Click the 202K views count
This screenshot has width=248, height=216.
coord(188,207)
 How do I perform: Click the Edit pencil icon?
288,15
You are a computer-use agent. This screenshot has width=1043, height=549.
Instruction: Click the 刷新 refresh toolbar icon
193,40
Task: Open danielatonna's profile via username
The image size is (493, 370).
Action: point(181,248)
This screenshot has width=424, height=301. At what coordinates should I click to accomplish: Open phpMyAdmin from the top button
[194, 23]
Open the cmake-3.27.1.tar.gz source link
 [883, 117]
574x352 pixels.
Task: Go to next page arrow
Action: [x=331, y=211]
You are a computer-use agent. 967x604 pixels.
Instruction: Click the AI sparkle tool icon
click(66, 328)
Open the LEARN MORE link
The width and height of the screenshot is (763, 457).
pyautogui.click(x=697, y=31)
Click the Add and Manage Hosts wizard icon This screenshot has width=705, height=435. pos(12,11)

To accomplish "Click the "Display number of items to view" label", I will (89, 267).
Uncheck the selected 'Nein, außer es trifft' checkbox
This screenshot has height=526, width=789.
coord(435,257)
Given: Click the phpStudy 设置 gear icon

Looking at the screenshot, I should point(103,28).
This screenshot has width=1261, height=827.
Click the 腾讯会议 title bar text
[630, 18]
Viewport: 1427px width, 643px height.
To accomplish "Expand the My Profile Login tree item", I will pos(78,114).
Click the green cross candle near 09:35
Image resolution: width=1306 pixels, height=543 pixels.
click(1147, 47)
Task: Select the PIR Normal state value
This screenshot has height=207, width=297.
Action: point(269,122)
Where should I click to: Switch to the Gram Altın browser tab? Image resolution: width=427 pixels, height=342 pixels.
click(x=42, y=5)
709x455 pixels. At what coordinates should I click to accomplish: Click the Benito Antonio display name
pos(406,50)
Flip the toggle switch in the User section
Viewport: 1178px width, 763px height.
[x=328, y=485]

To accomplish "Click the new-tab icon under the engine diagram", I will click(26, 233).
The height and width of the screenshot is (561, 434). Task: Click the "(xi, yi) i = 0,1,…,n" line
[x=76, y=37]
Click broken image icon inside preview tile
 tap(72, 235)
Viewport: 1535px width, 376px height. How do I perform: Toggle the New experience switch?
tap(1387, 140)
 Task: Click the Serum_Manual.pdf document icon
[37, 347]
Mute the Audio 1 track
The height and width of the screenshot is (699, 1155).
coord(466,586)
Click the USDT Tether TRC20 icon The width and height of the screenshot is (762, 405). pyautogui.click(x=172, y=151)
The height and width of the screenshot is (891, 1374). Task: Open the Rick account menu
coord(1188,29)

Problem description: Repeat only the stretch of lines that begins at the line containing "Viewport: 1535px width, 376px" and ends at the last line above, both included.

Answer for the task:
Viewport: 1535px width, 376px height. How do I perform: Toggle the New experience switch?
tap(1387, 140)
 Task: Click the Serum_Manual.pdf document icon
[37, 347]
Mute the Audio 1 track
The height and width of the screenshot is (699, 1155).
coord(466,586)
Click the USDT Tether TRC20 icon The width and height of the screenshot is (762, 405). pyautogui.click(x=172, y=151)
The height and width of the screenshot is (891, 1374). Task: Open the Rick account menu
coord(1188,29)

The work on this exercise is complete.